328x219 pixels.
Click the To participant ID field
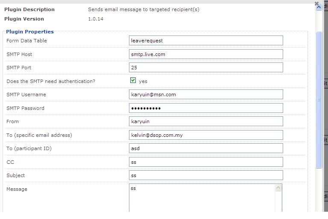pyautogui.click(x=206, y=148)
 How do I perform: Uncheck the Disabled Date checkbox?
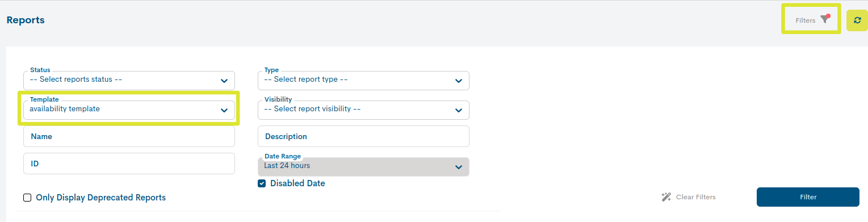click(262, 183)
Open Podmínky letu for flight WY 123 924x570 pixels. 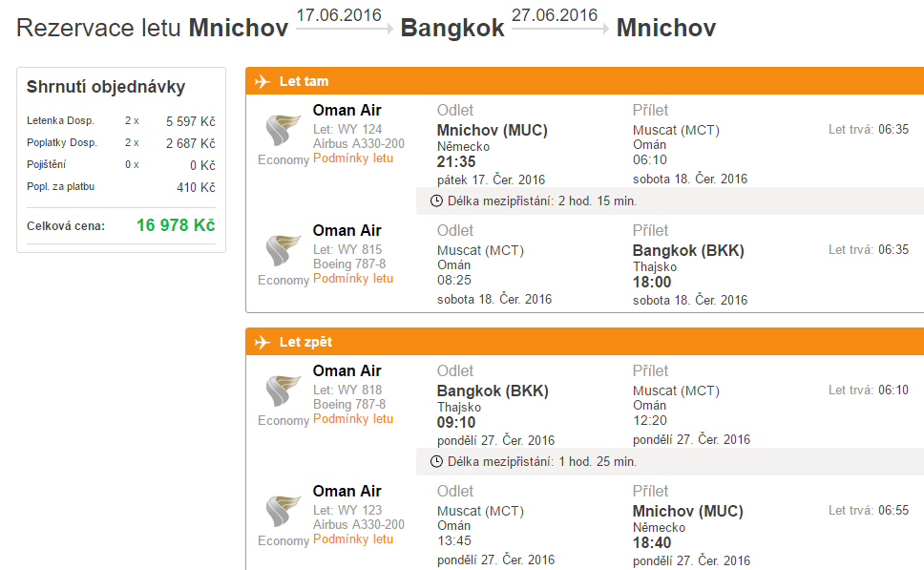[353, 539]
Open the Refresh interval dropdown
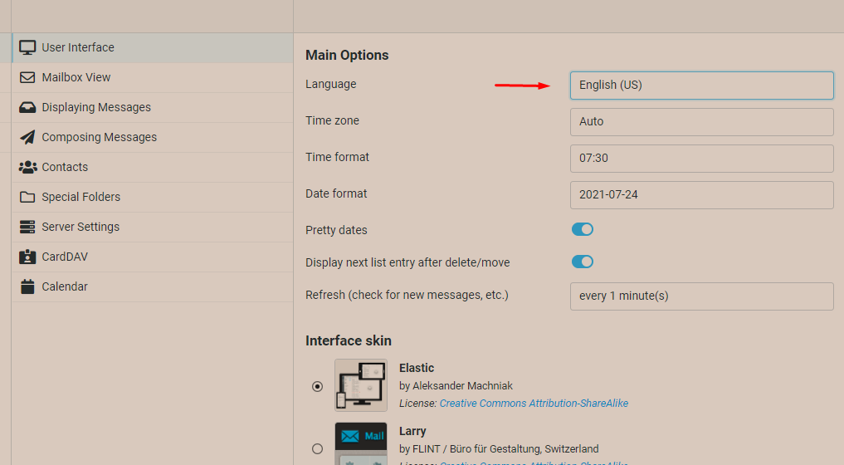The image size is (844, 465). (701, 296)
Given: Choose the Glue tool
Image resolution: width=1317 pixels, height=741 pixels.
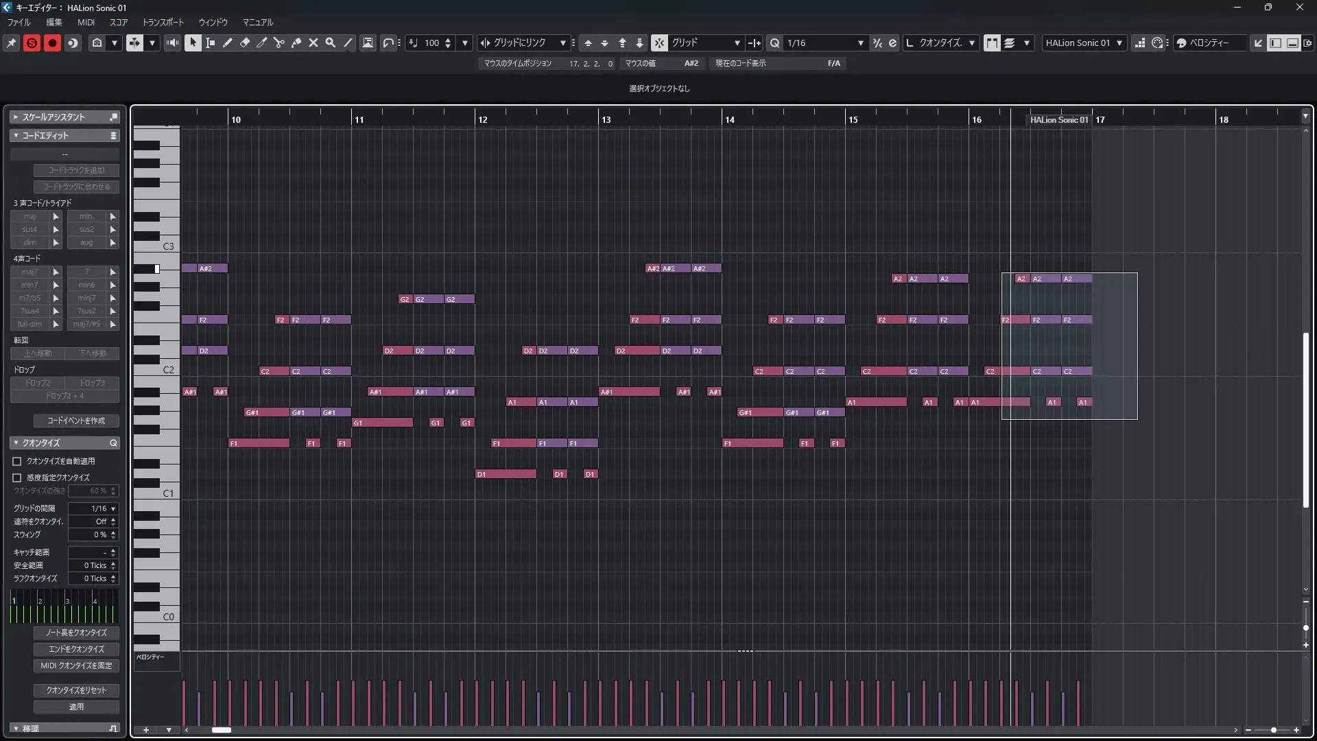Looking at the screenshot, I should pyautogui.click(x=296, y=43).
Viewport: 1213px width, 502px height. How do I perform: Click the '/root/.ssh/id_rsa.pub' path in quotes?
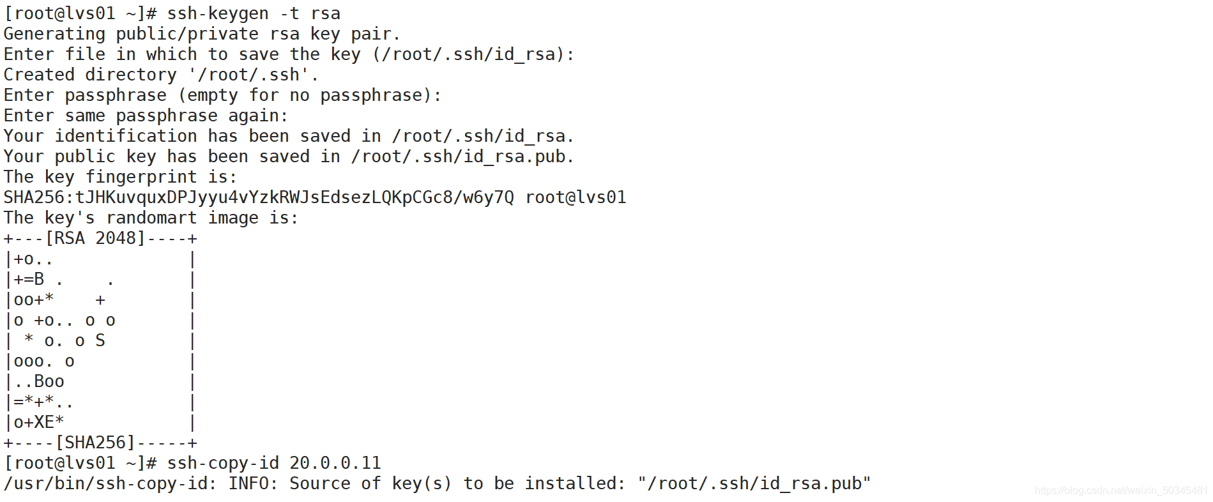[x=754, y=483]
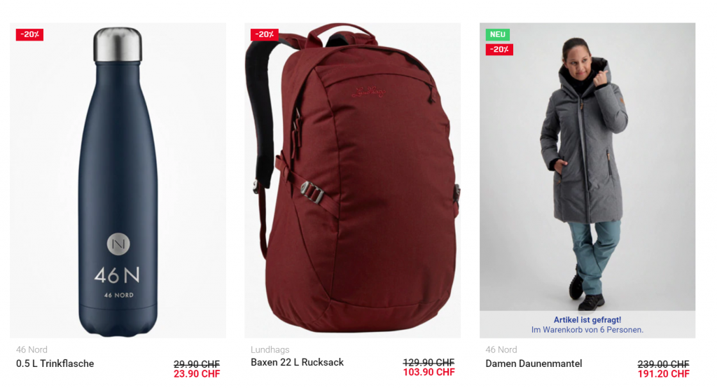Click the 46 Nord brand above Daunenmantel

[x=501, y=349]
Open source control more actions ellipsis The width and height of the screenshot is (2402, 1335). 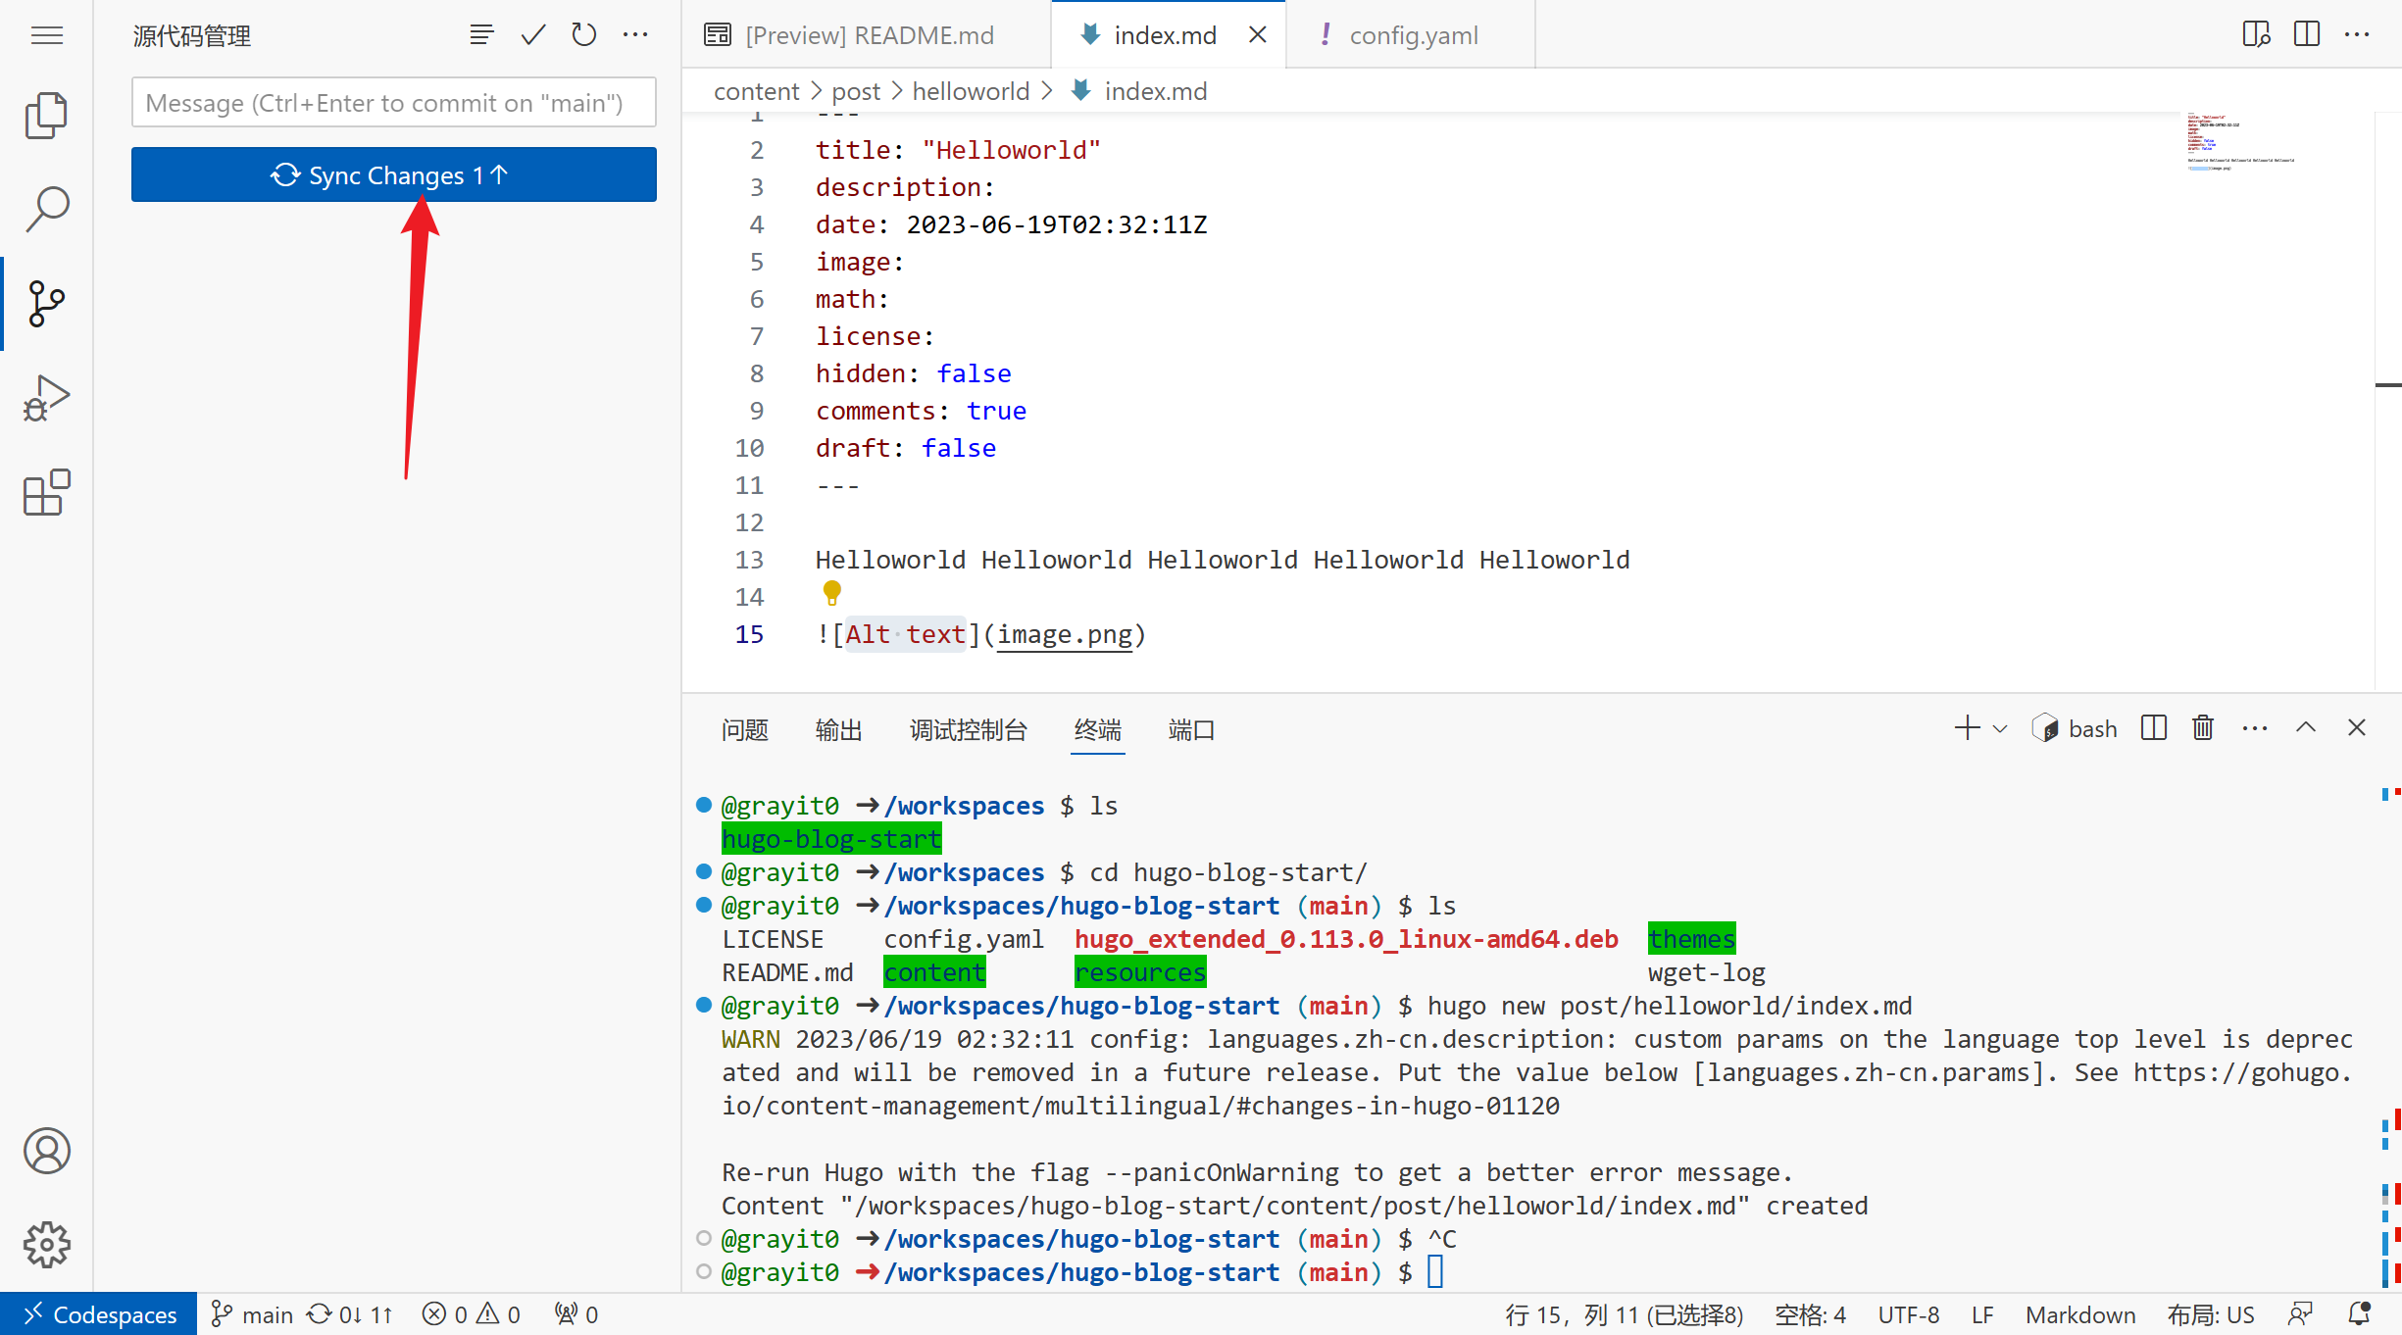[x=635, y=35]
━━━
§ **TASK PROMPT**: Copy the listing above word for word, from the line with "Given: Choose the Glue tool" through the line with "Looking at the", including both of those lines. Leave the pictures out of your copy.

§ **RESPONSE TO THE EXERCISE**:
Given: Choose the Glue tool
Image resolution: width=1317 pixels, height=741 pixels.
Looking at the screenshot, I should pyautogui.click(x=296, y=43).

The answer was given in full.